Since acute flaccid myelitis is a patchy paralysis, Bauer hoped it would be possible to improve the patient’s condition through a nerve transfer — moving a working nerve within the brachial plexus to replace another nerve that no longer functions. Nerve transfers were initially developed as a treatment for traumatic brachial plexus injuries and are now increasingly common in treating peripheral nerve injuries throughout the body. Using similar principles as tendon transfers, this method of restoring nerve function by relocating nerves with a less important role to cover for severely damaged, more crucial nerves can now be successful on nearly any nerves that can reach each other.

The main questions surrounding nerve transfer are accurately selecting which nerves to use and timing the procedure for optimal results. Because experts believe there is some amount of natural recovery of the nerves, Bauer had the patient undergo a repeat EMG. The results confirmed that the patient’s axillary nerve was not recovering, troubling because there are very limited options for restoring deltoid function in long-standing axillary nerve palsy. So after waiting for a plateau but not long enough to risk deterioration of the motor endplates , she and Waters planned for a radial to axillary nerve.

Once they targeted the anterior branch of the axillary nerve to maximize restoration of shoulder abduction, the patient was anesthetized and placed in a semi-lateral position with her affected arm over her body. Although Bauer and Waters often use the anterior approach for this transfer, for this case, the traditional posterior approach was used as only a single nerve transfer was required. The interval between the posterior border of the deltoid and the anterior border of the triceps was developed. The axillary nerve was identified in the quadrilateral space, and the radial nerve branches to the triceps were identified just distal to the teres major tendon. A nerve stimulator was used to confirm the identity of the anterior branch of the axillary nerve as well as the branch of the radial nerve to the long head of the triceps. The remainder of the radial nerve was stimulated as well to ensure that there would be adequate innervation of the triceps after the transfer.

Once the proper nerves were selected, the anterior branch of the axillary nerve and the motor nerve to the long head of the triceps branch of the radial nerves were sharply transected. Bauer and Waters ensured the nerves were long enough, without underlying tension, and the nerve ends were directly repaired using fibrin glue — sutures would be used only if there was concern for tension or orientation of the transfer. Post-operative protocol entailed immobilization with a slight abduction using a padded sling that would protect the neurorrhaphy site from excessive tension for three weeks.


The importance of timing

One of the keys to success of this particular case was that patient saw clinicians who recognized acute flaccid myelitis within the necessary time frame, before irreversible changes to the motor endplate had occurred, enabling the nerve transfer to be successful. From a provider standpoint, it was important to look beyond the bike fall.
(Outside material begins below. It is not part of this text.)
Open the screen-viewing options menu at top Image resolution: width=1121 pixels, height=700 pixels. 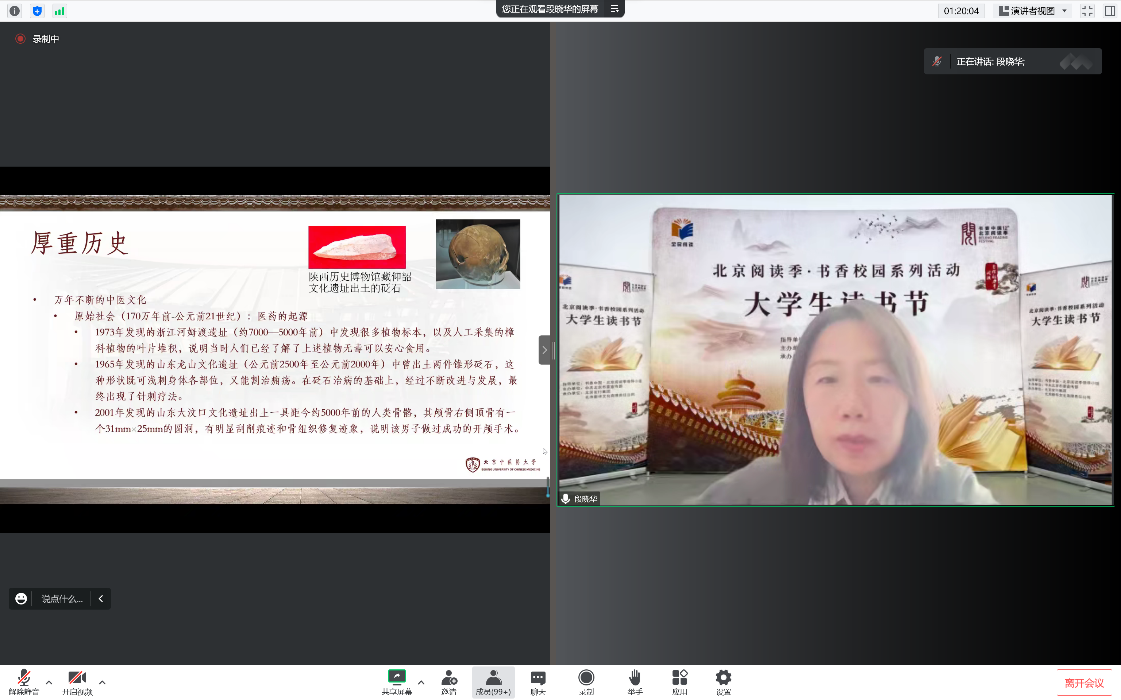coord(615,9)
As for the patient, six months after surgery she has full use of her left arm. Her hand has continued to recover well on its own, and the transferred nerve has successfully reinnervated the deltoid muscle, allowing her excellent strength in lifting her arm overhead. She can lift her arm above her head and is riding her bike again. Meanwhile, Dr. Bauer, Dr. Waters, and their colleagues in the Hand and Orthodedic Upper and Extremity Program and Department of Neurology at Boston Children’s continue to raise awareness of acute flaccid myelitis, which many providers still don’t know exists.